**Exercise prompt**: Copy every line of the records below word for word, leaving out the pictures.

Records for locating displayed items
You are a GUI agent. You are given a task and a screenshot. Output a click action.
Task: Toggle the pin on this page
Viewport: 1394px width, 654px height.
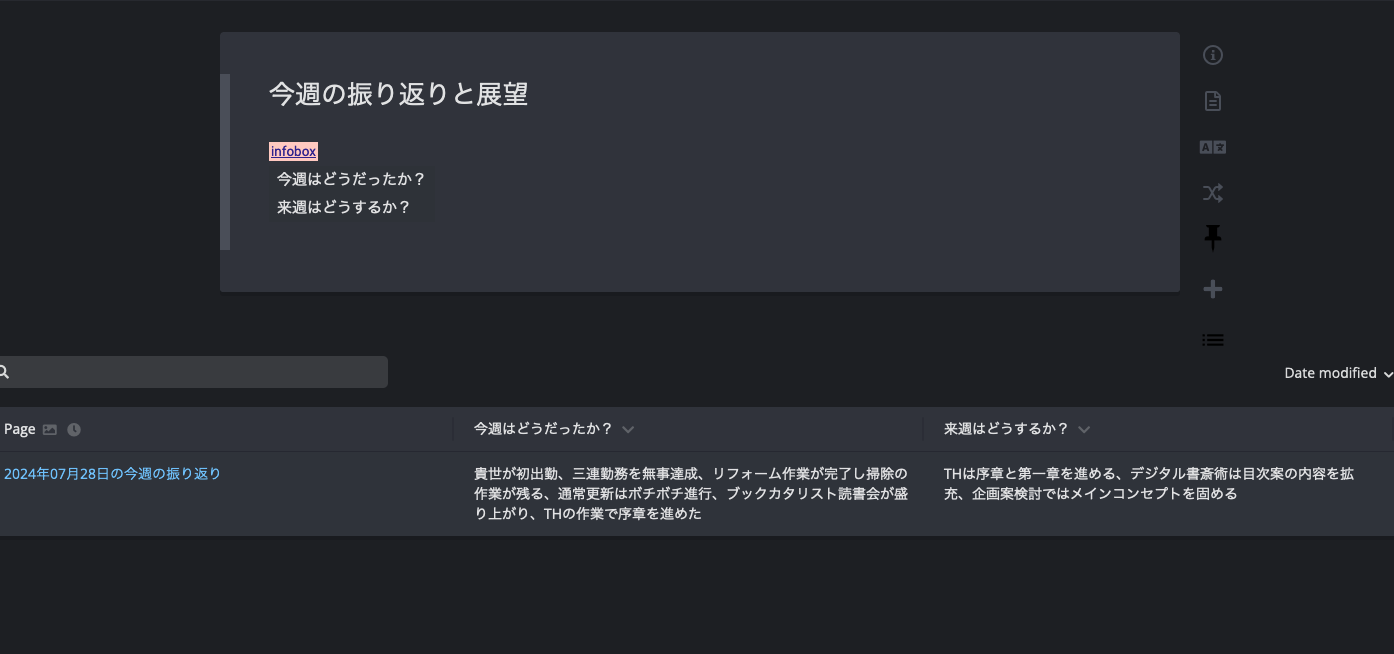[1212, 237]
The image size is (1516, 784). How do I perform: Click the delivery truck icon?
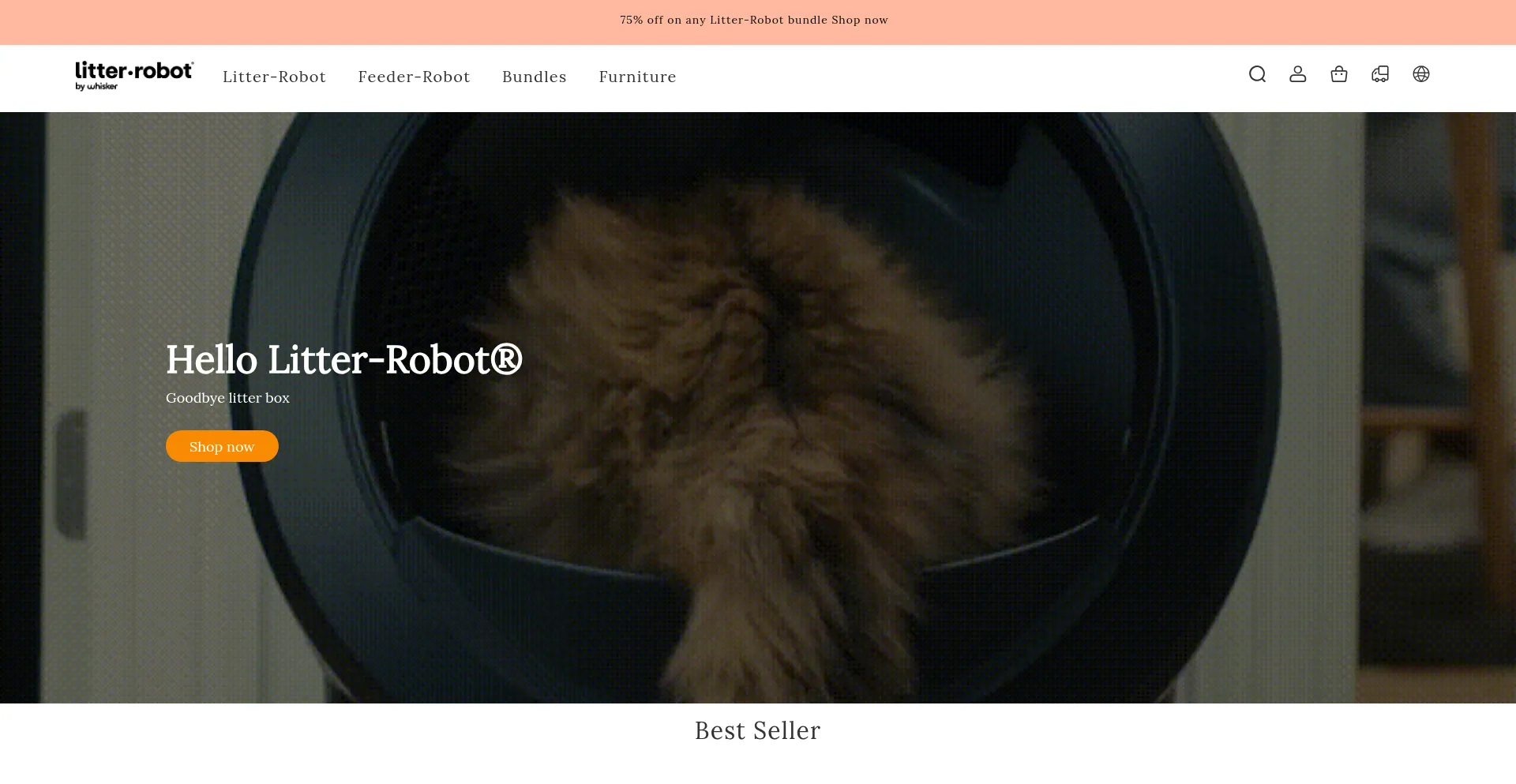coord(1379,74)
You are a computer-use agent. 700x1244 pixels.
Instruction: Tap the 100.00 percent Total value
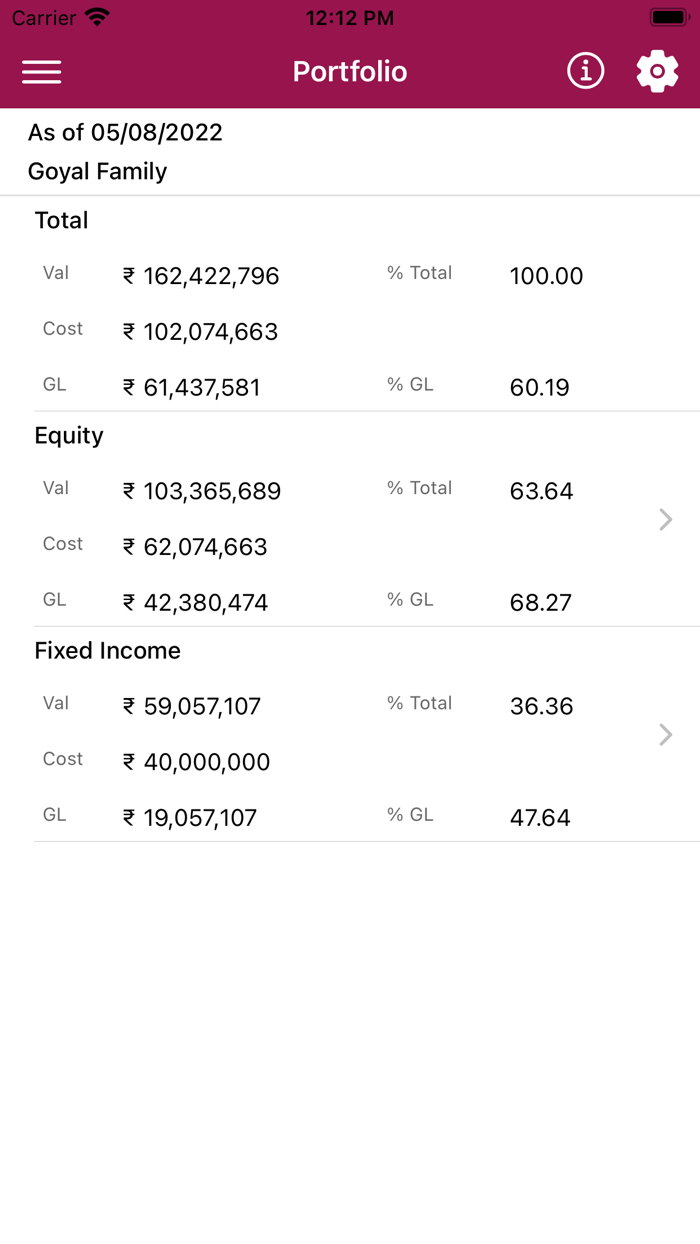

**Answer to this problem**:
You are a GUI agent. You are given a task and a screenshot. Output a click action.
Task: Toggle the pin on this page
Viewport: 1394px width, 654px height.
[1212, 237]
The image size is (1516, 784). How do I perform: Click the delivery truck icon?
coord(1379,74)
You are a computer-use agent. 700x1244 pixels.
Instruction: Tap the 100.00 percent Total value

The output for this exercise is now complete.